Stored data
******

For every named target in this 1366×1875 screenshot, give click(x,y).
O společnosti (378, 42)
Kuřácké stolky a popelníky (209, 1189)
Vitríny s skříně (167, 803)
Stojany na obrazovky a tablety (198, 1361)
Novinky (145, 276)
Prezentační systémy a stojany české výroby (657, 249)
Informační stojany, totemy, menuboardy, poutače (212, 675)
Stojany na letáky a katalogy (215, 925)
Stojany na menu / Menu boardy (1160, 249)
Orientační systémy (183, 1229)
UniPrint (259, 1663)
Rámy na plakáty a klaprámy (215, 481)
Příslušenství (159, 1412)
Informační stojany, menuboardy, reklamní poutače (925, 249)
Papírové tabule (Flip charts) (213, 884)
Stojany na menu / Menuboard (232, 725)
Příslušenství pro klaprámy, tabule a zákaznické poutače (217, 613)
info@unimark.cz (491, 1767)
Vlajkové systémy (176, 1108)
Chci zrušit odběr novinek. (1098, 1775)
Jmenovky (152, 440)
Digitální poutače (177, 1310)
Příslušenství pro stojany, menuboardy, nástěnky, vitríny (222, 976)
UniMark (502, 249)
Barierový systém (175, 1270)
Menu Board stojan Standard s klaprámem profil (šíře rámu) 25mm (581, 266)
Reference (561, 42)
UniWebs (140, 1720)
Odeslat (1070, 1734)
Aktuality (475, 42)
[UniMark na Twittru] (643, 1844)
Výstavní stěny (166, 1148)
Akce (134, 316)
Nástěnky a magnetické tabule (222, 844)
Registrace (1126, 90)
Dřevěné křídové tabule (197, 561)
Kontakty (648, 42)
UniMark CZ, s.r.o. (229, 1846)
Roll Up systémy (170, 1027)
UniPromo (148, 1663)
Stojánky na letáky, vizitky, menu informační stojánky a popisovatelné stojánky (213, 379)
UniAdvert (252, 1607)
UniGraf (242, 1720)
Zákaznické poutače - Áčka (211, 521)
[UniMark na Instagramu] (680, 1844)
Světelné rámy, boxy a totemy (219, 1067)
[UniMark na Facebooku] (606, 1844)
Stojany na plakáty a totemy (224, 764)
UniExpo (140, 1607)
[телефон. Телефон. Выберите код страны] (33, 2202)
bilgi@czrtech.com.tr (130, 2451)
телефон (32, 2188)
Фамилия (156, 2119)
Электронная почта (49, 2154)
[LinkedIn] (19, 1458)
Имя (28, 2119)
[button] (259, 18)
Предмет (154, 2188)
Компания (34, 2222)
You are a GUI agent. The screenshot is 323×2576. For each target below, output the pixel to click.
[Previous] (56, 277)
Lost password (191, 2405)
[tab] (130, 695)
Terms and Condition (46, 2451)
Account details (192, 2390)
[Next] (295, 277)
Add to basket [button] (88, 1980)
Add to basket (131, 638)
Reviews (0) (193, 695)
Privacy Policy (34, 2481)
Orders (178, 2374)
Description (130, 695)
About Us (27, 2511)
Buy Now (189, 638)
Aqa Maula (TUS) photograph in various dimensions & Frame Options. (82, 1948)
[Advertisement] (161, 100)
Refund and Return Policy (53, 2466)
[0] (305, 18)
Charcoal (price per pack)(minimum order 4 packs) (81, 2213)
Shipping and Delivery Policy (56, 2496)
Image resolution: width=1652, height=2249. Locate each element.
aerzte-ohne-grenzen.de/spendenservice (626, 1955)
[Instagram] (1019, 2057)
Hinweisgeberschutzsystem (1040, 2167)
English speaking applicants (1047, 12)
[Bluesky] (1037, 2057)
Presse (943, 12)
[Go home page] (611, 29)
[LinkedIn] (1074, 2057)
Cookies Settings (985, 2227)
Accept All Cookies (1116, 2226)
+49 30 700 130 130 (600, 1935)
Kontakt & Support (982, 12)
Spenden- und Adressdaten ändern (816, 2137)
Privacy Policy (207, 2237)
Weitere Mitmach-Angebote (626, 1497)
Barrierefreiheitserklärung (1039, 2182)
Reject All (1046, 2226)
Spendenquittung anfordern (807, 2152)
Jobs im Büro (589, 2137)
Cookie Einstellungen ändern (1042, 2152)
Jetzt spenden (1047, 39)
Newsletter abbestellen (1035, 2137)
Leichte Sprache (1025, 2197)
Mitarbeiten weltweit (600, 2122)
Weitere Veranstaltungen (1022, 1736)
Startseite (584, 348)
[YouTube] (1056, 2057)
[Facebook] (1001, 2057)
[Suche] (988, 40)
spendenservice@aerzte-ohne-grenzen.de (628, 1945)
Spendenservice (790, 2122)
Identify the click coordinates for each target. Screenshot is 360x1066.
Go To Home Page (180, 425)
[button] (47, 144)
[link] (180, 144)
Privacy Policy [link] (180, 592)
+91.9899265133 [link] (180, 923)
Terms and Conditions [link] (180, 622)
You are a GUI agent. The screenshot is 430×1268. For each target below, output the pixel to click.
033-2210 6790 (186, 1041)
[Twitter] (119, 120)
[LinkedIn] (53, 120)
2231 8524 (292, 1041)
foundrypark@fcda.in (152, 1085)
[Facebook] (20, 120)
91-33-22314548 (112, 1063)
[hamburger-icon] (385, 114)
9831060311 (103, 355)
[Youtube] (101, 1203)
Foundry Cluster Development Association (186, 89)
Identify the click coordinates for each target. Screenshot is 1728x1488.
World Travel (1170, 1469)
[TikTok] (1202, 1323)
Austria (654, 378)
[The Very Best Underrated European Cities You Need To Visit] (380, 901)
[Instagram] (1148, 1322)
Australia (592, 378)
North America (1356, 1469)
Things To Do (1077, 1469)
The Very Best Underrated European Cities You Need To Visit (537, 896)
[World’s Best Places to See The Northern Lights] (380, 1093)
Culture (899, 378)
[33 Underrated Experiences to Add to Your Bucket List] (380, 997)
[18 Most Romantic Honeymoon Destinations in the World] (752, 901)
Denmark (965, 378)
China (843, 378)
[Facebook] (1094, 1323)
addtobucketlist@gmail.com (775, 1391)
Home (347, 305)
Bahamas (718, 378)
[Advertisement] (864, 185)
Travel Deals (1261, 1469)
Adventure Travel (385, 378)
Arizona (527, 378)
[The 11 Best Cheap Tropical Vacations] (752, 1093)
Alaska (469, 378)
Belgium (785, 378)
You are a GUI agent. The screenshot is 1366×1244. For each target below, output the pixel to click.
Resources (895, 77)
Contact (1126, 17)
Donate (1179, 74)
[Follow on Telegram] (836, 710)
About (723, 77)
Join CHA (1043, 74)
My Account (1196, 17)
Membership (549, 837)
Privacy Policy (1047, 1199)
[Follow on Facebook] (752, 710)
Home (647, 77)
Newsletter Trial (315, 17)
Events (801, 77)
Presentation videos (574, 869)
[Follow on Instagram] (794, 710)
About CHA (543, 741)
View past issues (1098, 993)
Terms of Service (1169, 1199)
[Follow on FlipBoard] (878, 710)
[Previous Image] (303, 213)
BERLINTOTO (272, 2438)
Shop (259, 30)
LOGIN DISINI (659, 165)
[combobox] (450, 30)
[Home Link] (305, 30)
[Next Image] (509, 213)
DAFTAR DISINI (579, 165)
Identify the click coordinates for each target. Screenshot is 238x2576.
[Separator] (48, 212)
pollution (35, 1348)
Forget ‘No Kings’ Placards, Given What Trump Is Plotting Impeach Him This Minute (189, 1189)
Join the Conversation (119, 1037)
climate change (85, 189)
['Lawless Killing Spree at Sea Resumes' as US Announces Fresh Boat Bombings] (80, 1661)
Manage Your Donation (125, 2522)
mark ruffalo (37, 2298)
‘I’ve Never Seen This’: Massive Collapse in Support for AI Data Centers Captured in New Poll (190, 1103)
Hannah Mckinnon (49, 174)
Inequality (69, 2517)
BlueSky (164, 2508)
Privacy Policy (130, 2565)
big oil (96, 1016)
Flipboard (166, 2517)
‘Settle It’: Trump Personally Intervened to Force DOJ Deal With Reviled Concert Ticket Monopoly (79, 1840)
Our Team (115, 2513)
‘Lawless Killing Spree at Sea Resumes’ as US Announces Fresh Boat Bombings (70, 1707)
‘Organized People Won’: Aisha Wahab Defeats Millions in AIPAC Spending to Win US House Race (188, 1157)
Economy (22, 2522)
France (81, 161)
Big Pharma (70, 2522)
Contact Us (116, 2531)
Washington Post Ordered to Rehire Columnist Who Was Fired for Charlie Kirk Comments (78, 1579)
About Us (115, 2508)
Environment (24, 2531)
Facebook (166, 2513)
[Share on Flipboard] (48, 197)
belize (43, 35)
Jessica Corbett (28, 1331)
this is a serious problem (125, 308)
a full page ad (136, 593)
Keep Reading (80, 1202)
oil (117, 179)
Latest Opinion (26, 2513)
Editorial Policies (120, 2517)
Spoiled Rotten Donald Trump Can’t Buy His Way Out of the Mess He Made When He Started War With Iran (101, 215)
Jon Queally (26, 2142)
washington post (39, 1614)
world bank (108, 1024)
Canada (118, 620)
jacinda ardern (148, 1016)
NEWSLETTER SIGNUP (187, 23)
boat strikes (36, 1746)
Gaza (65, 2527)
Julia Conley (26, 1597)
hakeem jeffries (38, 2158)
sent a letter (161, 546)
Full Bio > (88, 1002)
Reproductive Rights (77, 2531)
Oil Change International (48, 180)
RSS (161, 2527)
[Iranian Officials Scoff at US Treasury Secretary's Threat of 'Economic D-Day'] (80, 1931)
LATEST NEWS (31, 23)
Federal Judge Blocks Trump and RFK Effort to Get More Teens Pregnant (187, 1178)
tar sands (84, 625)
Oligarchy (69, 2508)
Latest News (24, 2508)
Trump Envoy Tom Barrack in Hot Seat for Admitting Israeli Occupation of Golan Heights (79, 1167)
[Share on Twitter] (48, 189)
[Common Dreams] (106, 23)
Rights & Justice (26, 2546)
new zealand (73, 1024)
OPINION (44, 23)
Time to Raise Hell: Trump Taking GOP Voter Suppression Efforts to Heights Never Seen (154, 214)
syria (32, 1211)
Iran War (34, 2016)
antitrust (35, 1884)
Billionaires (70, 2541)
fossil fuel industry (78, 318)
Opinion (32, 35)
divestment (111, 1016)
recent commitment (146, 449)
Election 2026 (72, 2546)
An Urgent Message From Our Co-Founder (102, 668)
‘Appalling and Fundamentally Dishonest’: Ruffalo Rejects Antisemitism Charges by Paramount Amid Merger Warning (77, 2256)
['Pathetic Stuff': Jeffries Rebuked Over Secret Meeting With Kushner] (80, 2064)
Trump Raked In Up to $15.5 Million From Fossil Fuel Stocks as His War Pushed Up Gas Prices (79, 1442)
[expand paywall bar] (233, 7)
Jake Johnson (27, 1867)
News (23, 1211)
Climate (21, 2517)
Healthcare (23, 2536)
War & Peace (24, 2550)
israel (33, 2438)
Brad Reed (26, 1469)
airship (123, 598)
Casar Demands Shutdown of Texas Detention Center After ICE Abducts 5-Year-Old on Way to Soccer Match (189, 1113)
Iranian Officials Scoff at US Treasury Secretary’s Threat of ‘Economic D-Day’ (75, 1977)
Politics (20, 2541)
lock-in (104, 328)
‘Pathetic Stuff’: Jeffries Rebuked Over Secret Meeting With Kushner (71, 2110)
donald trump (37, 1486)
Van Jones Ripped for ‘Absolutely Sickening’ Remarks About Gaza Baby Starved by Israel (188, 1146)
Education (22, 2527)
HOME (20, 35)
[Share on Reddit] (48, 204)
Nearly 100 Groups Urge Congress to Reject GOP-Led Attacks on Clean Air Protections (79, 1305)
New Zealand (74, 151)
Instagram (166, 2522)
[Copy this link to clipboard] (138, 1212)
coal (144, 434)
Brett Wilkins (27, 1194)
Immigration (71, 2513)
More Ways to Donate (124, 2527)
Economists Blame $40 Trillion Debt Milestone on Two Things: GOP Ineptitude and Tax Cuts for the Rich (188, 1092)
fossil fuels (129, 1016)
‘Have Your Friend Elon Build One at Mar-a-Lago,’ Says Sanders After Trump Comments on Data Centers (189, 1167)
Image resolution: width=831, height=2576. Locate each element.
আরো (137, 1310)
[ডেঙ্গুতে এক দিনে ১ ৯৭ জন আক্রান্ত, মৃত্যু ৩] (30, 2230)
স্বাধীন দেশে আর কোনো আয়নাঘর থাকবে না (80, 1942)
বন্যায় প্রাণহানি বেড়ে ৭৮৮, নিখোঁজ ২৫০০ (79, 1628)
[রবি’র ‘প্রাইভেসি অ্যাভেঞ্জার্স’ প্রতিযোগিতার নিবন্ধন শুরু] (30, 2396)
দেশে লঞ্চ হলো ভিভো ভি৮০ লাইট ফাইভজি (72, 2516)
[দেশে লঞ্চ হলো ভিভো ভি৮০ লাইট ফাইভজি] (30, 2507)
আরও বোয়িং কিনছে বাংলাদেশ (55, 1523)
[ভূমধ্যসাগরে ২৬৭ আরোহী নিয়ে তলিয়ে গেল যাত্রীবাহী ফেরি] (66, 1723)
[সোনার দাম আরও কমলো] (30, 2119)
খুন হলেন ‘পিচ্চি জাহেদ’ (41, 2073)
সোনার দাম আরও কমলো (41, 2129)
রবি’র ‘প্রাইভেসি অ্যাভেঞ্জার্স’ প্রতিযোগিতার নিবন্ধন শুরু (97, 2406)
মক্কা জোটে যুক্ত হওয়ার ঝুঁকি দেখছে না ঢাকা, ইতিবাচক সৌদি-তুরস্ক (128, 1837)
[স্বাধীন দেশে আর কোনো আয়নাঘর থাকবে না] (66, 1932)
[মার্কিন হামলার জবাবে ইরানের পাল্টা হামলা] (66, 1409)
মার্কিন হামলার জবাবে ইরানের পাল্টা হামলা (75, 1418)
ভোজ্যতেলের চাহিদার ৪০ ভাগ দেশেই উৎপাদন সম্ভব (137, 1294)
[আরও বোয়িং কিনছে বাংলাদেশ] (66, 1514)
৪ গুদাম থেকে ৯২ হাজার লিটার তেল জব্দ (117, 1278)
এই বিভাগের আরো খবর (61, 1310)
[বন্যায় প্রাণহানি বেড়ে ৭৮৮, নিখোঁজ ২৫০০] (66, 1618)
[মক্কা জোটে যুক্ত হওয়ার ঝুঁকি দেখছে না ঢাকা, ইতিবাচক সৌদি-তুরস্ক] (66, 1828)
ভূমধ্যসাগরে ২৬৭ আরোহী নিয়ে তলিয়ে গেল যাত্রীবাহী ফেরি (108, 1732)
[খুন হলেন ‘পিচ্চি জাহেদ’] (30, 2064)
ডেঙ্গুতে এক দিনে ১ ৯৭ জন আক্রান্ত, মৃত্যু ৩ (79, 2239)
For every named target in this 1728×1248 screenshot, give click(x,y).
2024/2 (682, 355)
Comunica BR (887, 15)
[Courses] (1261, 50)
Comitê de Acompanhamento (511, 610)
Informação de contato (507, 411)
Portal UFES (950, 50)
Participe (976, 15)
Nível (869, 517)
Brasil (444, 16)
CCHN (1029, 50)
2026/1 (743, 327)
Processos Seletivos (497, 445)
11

******

Given the records above, return exactly the lines starting at the line containing "Accept All Cookies (1116, 2226)" and ending at the line containing "Arizona (527, 378)", including both.

* **Solution to this problem**
Accept All Cookies (1116, 2226)
+49 30 700 130 130 (600, 1935)
Kontakt & Support (982, 12)
Spenden- und Adressdaten ändern (816, 2137)
Privacy Policy (207, 2237)
Weitere Mitmach-Angebote (626, 1497)
Barrierefreiheitserklärung (1039, 2182)
Reject All (1046, 2226)
Spendenquittung anfordern (807, 2152)
Jobs im Büro (589, 2137)
Cookie Einstellungen ändern (1042, 2152)
Jetzt spenden (1047, 39)
Newsletter abbestellen (1035, 2137)
Leichte Sprache (1025, 2197)
Mitarbeiten weltweit (600, 2122)
Weitere Veranstaltungen (1022, 1736)
Startseite (584, 348)
[YouTube] (1056, 2057)
[Facebook] (1001, 2057)
[Suche] (988, 40)
spendenservice@aerzte-ohne-grenzen.de (628, 1945)
Spendenservice (790, 2122)
Identify the click coordinates for each target. Screenshot is 360x1066.
Go To Home Page (180, 425)
[button] (47, 144)
[link] (180, 144)
Privacy Policy [link] (180, 592)
+91.9899265133 [link] (180, 923)
Terms and Conditions [link] (180, 622)
You are a GUI agent. The screenshot is 430×1268. For each target below, output the pixel to click.
033-2210 6790 (186, 1041)
[Twitter] (119, 120)
[LinkedIn] (53, 120)
2231 8524 (292, 1041)
foundrypark@fcda.in (152, 1085)
[Facebook] (20, 120)
91-33-22314548 (112, 1063)
[hamburger-icon] (385, 114)
9831060311 (103, 355)
[Youtube] (101, 1203)
Foundry Cluster Development Association (186, 89)
Identify the click coordinates for each target. Screenshot is 1728x1488.
World Travel (1170, 1469)
[TikTok] (1202, 1323)
Austria (654, 378)
[The Very Best Underrated European Cities You Need To Visit] (380, 901)
[Instagram] (1148, 1322)
Australia (592, 378)
North America (1356, 1469)
Things To Do (1077, 1469)
The Very Best Underrated European Cities You Need To Visit (537, 896)
[World’s Best Places to See The Northern Lights] (380, 1093)
Culture (899, 378)
[33 Underrated Experiences to Add to Your Bucket List] (380, 997)
[18 Most Romantic Honeymoon Destinations in the World] (752, 901)
Denmark (965, 378)
China (843, 378)
[Facebook] (1094, 1323)
addtobucketlist@gmail.com (775, 1391)
Home (347, 305)
Bahamas (718, 378)
[Advertisement] (864, 185)
Travel Deals (1261, 1469)
Adventure Travel (385, 378)
Arizona (527, 378)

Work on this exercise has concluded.